Upon arriving in England, LST-980 underwent further amphibious training and by early June, stood ready for "D-Day." On 5 June the ships of "Operation Overlord" sortied from the English coast and on 6 June, the Allies landed on the Normandy beaches. Participating in the invasion, LST-980 was bracketed by bombs, one of which, a 125 lb dud, penetrated the hull and two bulkheads, killing one man and causing minor damage. After the establishment of the beachhead, the landing ship remained in the area providing shuttle service between the United Kingdom and France. Carrying men and equipment to France, she returned to England with prisoners of war, transporting upwards of 900 at one time.

LST-980 returned to the United States in February 1945 and was assigned to training activities along the east coast for the remainder of the war.

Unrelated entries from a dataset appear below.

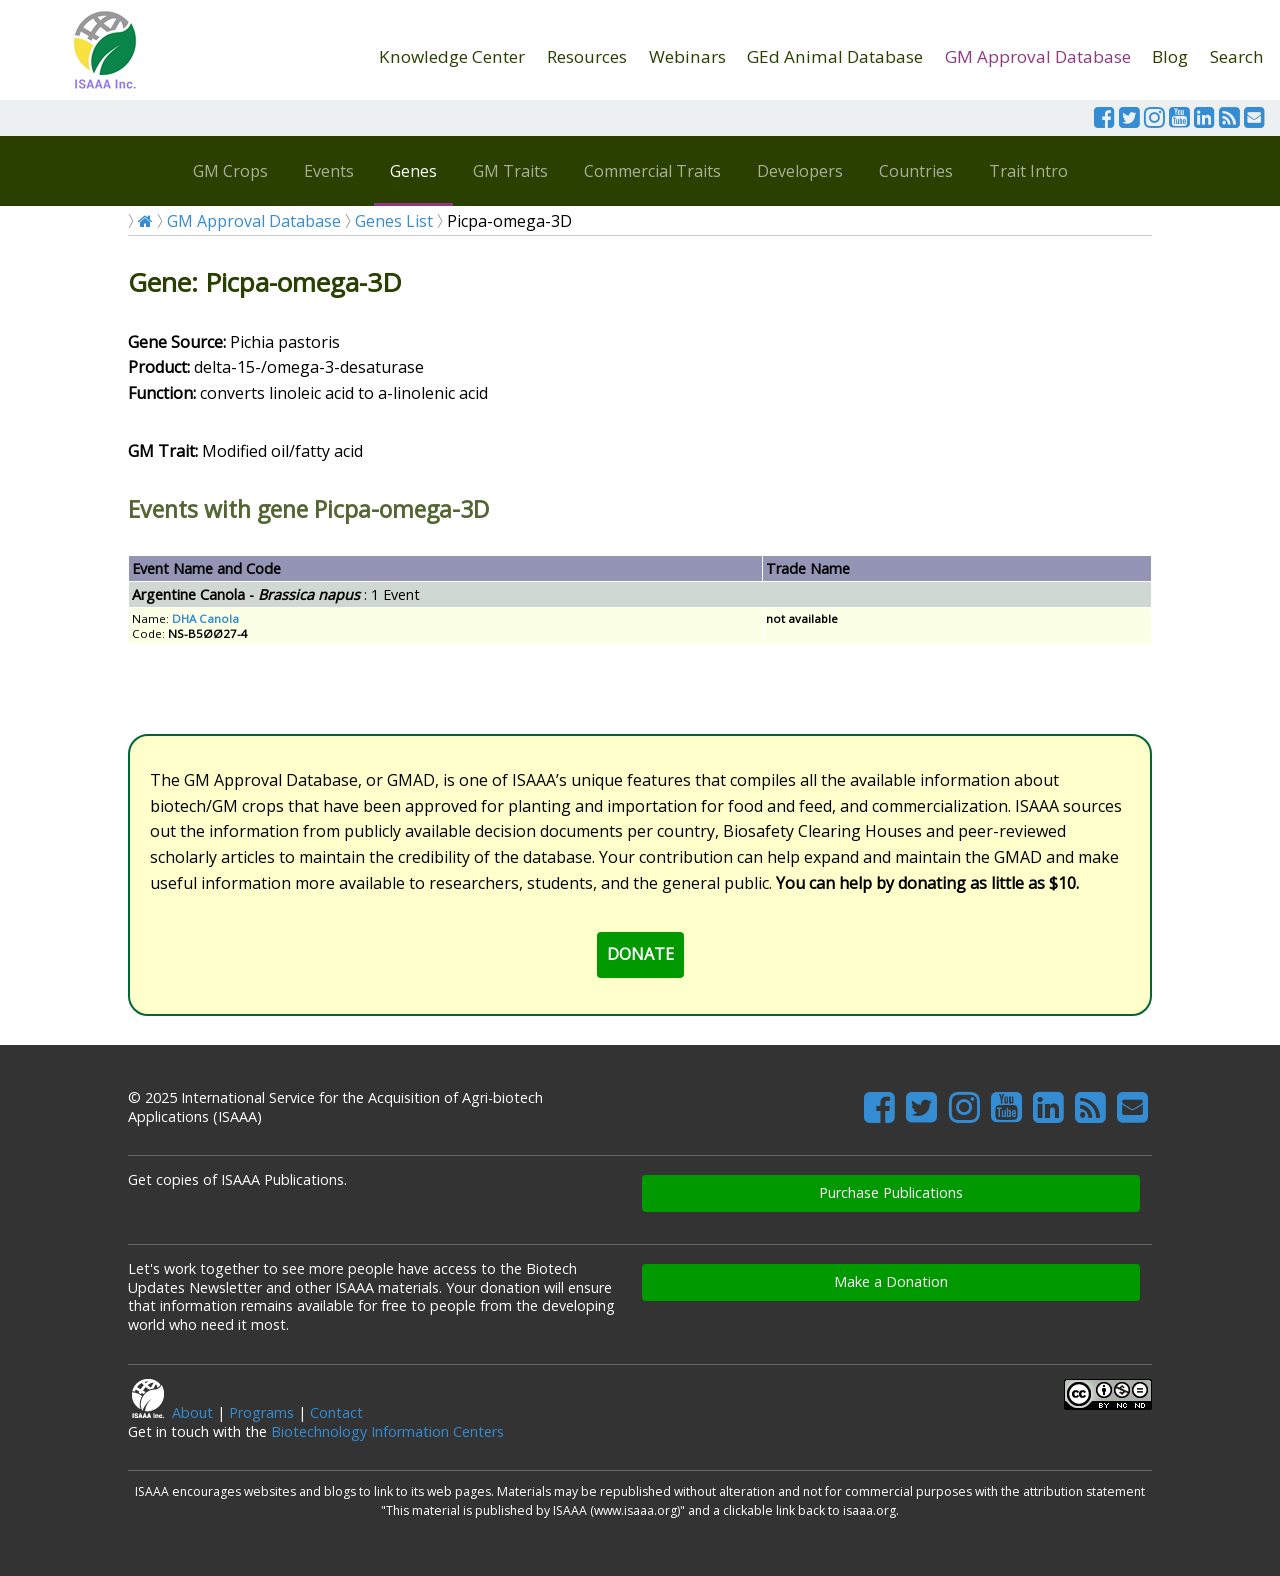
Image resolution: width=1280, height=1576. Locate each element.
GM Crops (230, 171)
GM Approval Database (1038, 56)
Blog (1170, 56)
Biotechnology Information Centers (387, 1431)
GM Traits (510, 171)
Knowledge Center (452, 56)
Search (1237, 56)
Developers (800, 171)
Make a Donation (891, 1281)
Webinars (687, 56)
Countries (916, 171)
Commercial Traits (652, 171)
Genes (413, 171)
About (192, 1412)
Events (329, 171)
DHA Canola (205, 618)
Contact (336, 1412)
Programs (261, 1412)
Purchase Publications (891, 1192)
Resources (587, 56)
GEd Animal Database (835, 56)
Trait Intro (1028, 171)
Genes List (394, 221)
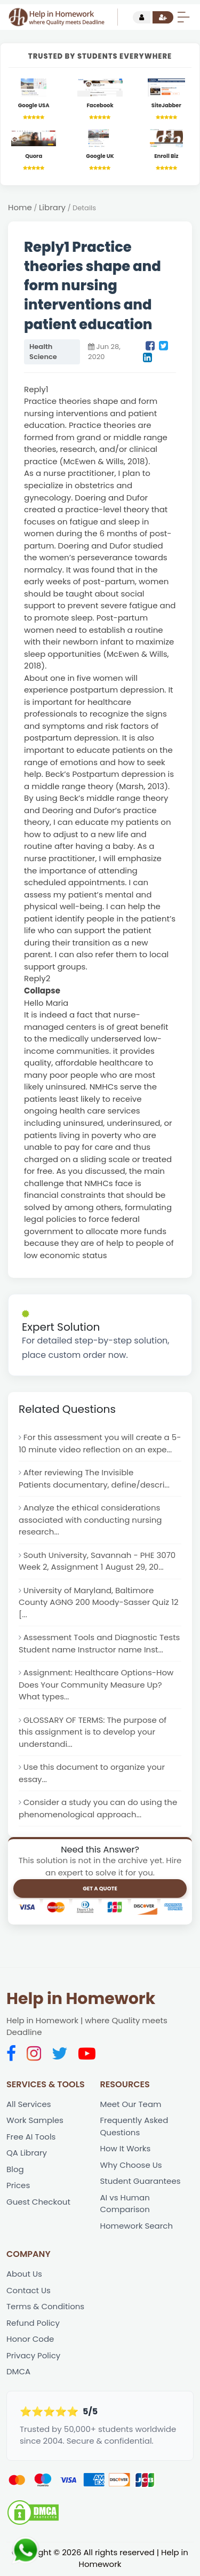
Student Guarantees (140, 2182)
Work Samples (34, 2121)
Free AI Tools (31, 2137)
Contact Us (28, 2291)
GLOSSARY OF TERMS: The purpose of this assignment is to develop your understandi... (93, 1732)
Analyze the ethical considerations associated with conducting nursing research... (90, 1520)
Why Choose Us (131, 2165)
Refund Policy (33, 2323)
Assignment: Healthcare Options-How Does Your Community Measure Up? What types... (96, 1685)
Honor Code (30, 2340)
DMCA (18, 2372)
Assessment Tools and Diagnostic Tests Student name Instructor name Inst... (99, 1644)
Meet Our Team (131, 2104)
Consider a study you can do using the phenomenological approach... (98, 1808)
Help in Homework (80, 1999)
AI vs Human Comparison (125, 2204)
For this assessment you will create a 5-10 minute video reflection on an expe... (100, 1443)
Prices (18, 2186)
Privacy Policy (33, 2356)
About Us (24, 2274)
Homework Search (136, 2226)
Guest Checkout (38, 2202)
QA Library (26, 2153)
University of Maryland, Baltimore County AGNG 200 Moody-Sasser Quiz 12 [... (99, 1602)
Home (20, 207)
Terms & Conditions (45, 2307)
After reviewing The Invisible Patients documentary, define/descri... (94, 1478)
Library (52, 207)
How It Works (125, 2149)
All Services (28, 2104)
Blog (15, 2169)
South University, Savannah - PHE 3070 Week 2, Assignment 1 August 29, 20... (97, 1561)
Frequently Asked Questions (134, 2127)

===Post-war activities, 1945-1955===
Following the war she remained at Little Creek, Virginia, and continued her training operations, extending them to the Caribbean and the Gulf of Mexico. Those included participation in CAMID I, II, and III, joint Army-Navy operations to acquaint US Naval Academy cadets and midshipmen with amphibious warfare. On 30 April 1949, LST-980 departed Little Creek, for the Mediterranean and five months' duty with the 6th Fleet. Returning to her base on 4 October, she resumed east coast operations. With only three interruptions, two resupply missions to the Baffin Bay area in the summers of 1951 and 1952, and a two-month tour as support LST for Marines on Vieques Island, in 1954, she continued to provide amphibious training to Naval and Marine Corps personnel until July 1955.

Renamed Meeker County on 1 July 1955, she steamed to New York, in mid-July to begin inactivation. On 23 September, she arrived at Green Cove Springs, Florida, to complete the process. Decommissioning on 16 December 1955, she remained in the Florida Group, Atlantic Reserve Fleet, until transferred to the Philadelphia Group in October 1961.

===Vietnam War, 1966-1970===
In 1965, an urgent need for amphibious types caused Meeker County to be reactivated. Modernized at Baltimore, she recommissioned on 23 September 1966, underwent intensive training at Little Creek, and on 20 January 1967, departed for her new home port, Guam. She arrived at Apra Harbor, Guam, on 7 April, and then sailed for South Vietnam, for a tour of duty as a unit of Landing Ship Squadron 3. Operating from Da Nang, she provided almost continuous support to combat operations in Vietnam into 1970.

===Decommissioning and sale===
Decommissioned in December 1970, at Bremerton, Washington, Meeker County was struck from the Naval Vessel Register on 1 April 1975. Sold for scrapping by Defense Reutilization and Marketing Service (DRMS), on 1 December 1975, she was in turn sold to Max Rouse & Sons of Beverly Hills, California, and taken in hand by Marine Industries, Tacoma, Washington, for conversion to commercial use. Sold in 1976, to Landing System Technology Pte. Ltd. of Singapore (Lauritz Kloster, Norway) and renamed LST-3, the ship arrived at Piraeus, Greece, having been acquired by Maritime & Commercial Co. Argonaftis S.A., Panama (Greek flag) on 30 June 1978, and renamed Petrola 143. After nearly two decades she arrived in tow at Aliağa, Turkey, for demolition by Seltas A.S. on 7 August 1996.

==Awards==
LST-980 received one battle star for World War II service, as Meeker County ten campaign stars for service during the Vietnam War.